Tom is late for his train and doesn't know the way to the station. Racing around a corner, he runs into a plaza full of tourists snapping and uploading photos to Instagram and Facebook. Which way should he go? He tells his Internet-connected contact lenses to load a map, meanwhile tapping at his smartwatch to pull up his ticket and platform information. An alarm flashes in his peripheral vision, only 15 minutes until the train departs, but the map is not loading. He looks around in dismay, frantically yelling “refresh” to his lenses against the clamour of the street. An alert scrolls across his vision: “You're feeling stressed. Take a breath. Have a hug!” But with all the tourists accessing the Internet, Tom has no hope of getting his much-needed map.

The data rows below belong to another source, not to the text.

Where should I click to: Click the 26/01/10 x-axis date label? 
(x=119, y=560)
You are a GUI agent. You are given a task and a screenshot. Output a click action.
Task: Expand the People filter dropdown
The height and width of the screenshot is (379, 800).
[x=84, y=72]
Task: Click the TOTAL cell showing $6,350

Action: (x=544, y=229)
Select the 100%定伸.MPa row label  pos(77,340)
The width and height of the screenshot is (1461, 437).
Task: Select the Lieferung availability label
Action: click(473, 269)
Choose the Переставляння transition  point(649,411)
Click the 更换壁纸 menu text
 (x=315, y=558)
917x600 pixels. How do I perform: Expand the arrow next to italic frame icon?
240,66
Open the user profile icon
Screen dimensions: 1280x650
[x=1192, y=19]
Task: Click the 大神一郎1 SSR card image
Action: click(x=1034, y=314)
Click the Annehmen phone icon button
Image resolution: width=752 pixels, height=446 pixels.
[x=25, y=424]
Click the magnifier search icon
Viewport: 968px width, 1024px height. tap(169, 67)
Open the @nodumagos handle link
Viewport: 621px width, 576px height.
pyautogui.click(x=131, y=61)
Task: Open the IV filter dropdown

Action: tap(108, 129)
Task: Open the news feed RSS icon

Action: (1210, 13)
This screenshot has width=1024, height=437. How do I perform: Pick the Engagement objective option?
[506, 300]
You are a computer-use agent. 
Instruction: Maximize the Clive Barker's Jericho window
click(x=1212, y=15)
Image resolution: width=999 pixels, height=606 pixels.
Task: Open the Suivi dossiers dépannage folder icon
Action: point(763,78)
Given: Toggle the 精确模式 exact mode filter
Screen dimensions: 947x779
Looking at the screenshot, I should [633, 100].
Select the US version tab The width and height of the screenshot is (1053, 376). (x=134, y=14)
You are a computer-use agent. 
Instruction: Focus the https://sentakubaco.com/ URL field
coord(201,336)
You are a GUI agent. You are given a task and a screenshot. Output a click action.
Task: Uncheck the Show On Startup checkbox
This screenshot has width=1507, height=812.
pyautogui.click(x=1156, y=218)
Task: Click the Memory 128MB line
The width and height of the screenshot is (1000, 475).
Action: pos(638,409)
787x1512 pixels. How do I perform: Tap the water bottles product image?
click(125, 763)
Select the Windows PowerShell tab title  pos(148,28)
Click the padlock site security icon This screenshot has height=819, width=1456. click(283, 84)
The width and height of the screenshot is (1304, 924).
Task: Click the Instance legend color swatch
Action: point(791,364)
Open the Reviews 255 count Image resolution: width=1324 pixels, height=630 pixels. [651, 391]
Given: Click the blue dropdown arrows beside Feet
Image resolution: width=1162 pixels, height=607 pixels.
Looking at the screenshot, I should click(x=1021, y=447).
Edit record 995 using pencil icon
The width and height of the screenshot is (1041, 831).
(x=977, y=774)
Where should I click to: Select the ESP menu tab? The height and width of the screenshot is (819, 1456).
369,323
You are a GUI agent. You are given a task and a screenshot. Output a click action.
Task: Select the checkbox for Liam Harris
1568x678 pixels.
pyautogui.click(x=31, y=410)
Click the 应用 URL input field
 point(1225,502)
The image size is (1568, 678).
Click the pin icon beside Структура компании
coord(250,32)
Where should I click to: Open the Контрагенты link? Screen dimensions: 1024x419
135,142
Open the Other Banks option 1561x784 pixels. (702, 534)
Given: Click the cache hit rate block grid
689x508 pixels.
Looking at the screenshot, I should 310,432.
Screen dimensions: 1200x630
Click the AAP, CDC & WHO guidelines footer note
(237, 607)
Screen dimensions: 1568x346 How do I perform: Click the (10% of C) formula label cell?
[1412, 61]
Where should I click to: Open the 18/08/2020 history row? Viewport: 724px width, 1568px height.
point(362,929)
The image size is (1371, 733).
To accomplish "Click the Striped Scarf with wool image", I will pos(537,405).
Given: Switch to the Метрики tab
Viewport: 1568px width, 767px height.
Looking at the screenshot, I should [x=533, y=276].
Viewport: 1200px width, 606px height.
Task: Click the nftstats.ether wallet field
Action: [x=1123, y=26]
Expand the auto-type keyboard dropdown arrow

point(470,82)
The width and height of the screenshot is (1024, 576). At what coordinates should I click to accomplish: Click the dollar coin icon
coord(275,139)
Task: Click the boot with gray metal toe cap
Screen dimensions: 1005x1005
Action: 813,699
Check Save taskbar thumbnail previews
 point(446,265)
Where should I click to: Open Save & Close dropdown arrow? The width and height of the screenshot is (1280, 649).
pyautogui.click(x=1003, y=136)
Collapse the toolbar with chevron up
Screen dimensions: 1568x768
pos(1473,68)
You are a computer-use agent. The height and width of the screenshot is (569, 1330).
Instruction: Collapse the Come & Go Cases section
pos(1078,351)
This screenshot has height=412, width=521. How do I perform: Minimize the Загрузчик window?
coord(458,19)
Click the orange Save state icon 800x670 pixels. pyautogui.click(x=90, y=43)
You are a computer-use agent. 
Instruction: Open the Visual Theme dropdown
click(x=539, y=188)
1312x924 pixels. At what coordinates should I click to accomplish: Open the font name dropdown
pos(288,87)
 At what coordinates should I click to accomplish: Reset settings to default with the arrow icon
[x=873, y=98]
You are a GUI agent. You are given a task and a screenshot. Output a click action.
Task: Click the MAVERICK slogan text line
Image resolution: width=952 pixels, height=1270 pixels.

Welcome to the chaotic future of wearable electronics: devices that promise to connect real to digital lives seamlessly. These gadgets are rapidly multiplying, and within five years there could be half a billion devices strapped onto, or even embedded in, human bodies. Today, the most familiar gadgets are fitness trackers and smart watches, which monitor health and provide ready access to online services. But there are already devices that claim to do more than monitor, such as headbands that alert wearers when they become distracted or wristbands that administer electric shocks to smokers who want help quitting. Electronics companies promise to transform medicine with wearables that can treat symptoms or manage care. Devices are emerging that alert people with epilepsy to incipient seizures, help prevent anxiety attacks, and enable blind people to navigate.

But the potential of wearables crucially depends on the large amounts of data they access and generate. And that leads to two problems that researchers and technology developers are struggling to solve: finding improved ways to transmit data to and from wearables, and keeping all that information safe. With everything from toasters to cars now connecting wirelessly to the Internet, demands on a finite bandwidth are rapidly straining the system. Nearly half a billion new devices started chattering over mobile broadband last year alone, pushing mobile traffic to 25 times what it was just 5 years ago. And wearables are leading to new security concerns, from the use of highly personal data to track people's activity to maliciously attacking their online presence.